• _GIVEN DATA_
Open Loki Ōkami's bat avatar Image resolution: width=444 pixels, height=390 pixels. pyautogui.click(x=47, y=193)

---

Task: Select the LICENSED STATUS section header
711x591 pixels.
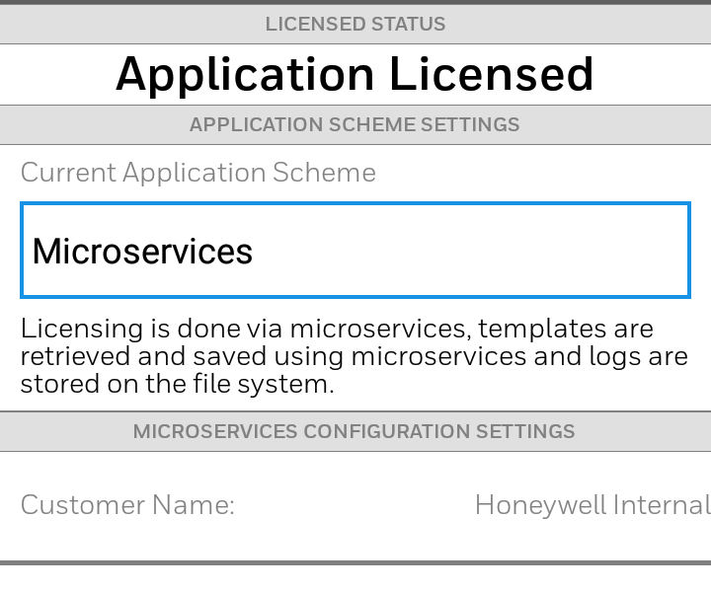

---

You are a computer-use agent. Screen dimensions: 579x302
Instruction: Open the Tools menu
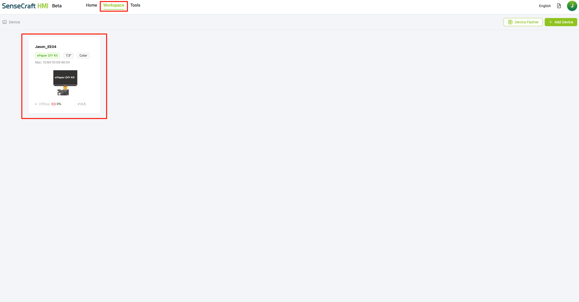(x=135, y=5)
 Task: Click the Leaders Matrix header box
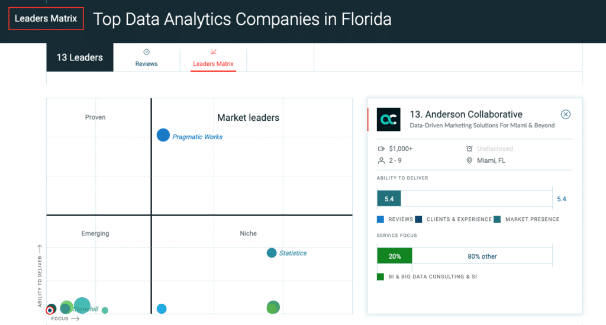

• _EXERCISE DETAILS_
Copy the lines above exactly, starting with the line that contains "You are a computer-use" and ending with the line that contains "Task: Click the Leaders Matrix header box", and leave out any pictures.

• _WRITTEN ANSWER_
You are a computer-use agent. Screen dimensions: 579x302
Instruction: Open the Tools menu
(x=135, y=5)
 Task: Click the Leaders Matrix header box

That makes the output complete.